The full listing should be transcribed verbatim.

Records:
────────────────────

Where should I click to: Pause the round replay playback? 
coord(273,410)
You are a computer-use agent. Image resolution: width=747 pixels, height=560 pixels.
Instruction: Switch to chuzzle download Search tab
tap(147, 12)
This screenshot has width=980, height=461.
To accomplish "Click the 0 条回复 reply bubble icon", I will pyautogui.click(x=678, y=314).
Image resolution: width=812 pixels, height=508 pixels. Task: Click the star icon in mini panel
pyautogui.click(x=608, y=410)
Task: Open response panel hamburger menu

────────────────────

Solution:
Where should I click to: Pause the round replay playback? 
coord(273,410)
You are a computer-use agent. Image resolution: width=747 pixels, height=560 pixels.
Instruction: Switch to chuzzle download Search tab
tap(147, 12)
This screenshot has width=980, height=461.
To accomplish "Click the 0 条回复 reply bubble icon", I will pyautogui.click(x=678, y=314).
Image resolution: width=812 pixels, height=508 pixels. Task: Click the star icon in mini panel
pyautogui.click(x=608, y=410)
Task: Open response panel hamburger menu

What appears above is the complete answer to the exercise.